I have a dataframe df1
Questions Purpose
what is scientific name of <input> scientific name
what is english name of <input> english name
And I have 2 lists as below:
name1 = ['salt','water','sugar']
name2 = ['sodium chloride','dihydrogen monoxide','sucrose']
I want to create a new dataframe by replacing <input> by values in the list depends on the purpose.

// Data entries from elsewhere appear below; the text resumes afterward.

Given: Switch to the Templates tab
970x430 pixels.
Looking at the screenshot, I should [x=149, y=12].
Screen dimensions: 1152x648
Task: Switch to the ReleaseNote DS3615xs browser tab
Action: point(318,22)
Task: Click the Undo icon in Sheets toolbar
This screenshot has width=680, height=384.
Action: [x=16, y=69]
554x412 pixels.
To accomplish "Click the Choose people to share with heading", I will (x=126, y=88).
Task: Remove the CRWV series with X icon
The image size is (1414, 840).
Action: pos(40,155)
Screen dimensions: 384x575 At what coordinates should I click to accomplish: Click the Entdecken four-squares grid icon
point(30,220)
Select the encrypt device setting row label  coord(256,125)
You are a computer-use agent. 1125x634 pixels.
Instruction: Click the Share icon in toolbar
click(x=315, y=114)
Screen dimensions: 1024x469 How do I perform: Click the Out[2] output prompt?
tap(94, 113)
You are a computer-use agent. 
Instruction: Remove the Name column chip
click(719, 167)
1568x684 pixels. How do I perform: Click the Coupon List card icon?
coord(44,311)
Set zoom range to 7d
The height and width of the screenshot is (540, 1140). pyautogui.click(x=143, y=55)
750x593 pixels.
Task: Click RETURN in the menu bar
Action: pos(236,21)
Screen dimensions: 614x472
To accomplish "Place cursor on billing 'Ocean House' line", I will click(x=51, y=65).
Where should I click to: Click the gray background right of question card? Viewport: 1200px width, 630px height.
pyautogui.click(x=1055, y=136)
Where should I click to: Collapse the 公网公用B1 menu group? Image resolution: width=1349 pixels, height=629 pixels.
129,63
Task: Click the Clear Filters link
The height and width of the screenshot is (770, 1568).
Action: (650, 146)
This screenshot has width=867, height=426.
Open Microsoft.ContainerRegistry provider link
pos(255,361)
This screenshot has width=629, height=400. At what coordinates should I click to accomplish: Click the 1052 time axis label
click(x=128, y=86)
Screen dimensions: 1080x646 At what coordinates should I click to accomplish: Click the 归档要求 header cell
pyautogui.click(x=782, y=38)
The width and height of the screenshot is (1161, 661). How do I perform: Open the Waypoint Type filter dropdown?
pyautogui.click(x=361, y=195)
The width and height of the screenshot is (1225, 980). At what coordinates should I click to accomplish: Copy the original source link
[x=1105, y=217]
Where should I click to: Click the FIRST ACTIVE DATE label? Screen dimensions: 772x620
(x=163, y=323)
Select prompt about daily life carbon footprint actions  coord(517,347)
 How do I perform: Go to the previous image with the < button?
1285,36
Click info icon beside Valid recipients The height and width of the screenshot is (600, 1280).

if purpose is english name replace <input> by values in name2
else replace <input> by name1.
Expected Output DataFrame:
Questions Purpose
what is scientific name of salt scientific name
what is scientific name of water scientific name
what is scientific name of sugar scientific name
what is english name of sodium chloride english name
what is english name of dihydrogen monoxide english name
what is english name of sucrose english name
My Efforts
questions = []
purposes = []
for i, row in df1.iterrows():
if row['Purpose'] == 'scientific name':
for name in name1:
ques = row['Questions'].replace('<input>', name)
questions.append(ques)
purposes.append(row['Purpose'])
else:
for name in name2:
ques = row['Questions'].replace('<input>', name)
questions.append(ques)
purposes.append(row['Purpose'])
df = pd.DataFrame({'Questions':questions, 'Purpose':purposes})
The above code produces expected output. But it is too slow as I have many questions on the original dataframe. (I have multiple purposes too but for now, I'm sticking with only 2).
I am looking for a more efficient solution which may get rid of for loop.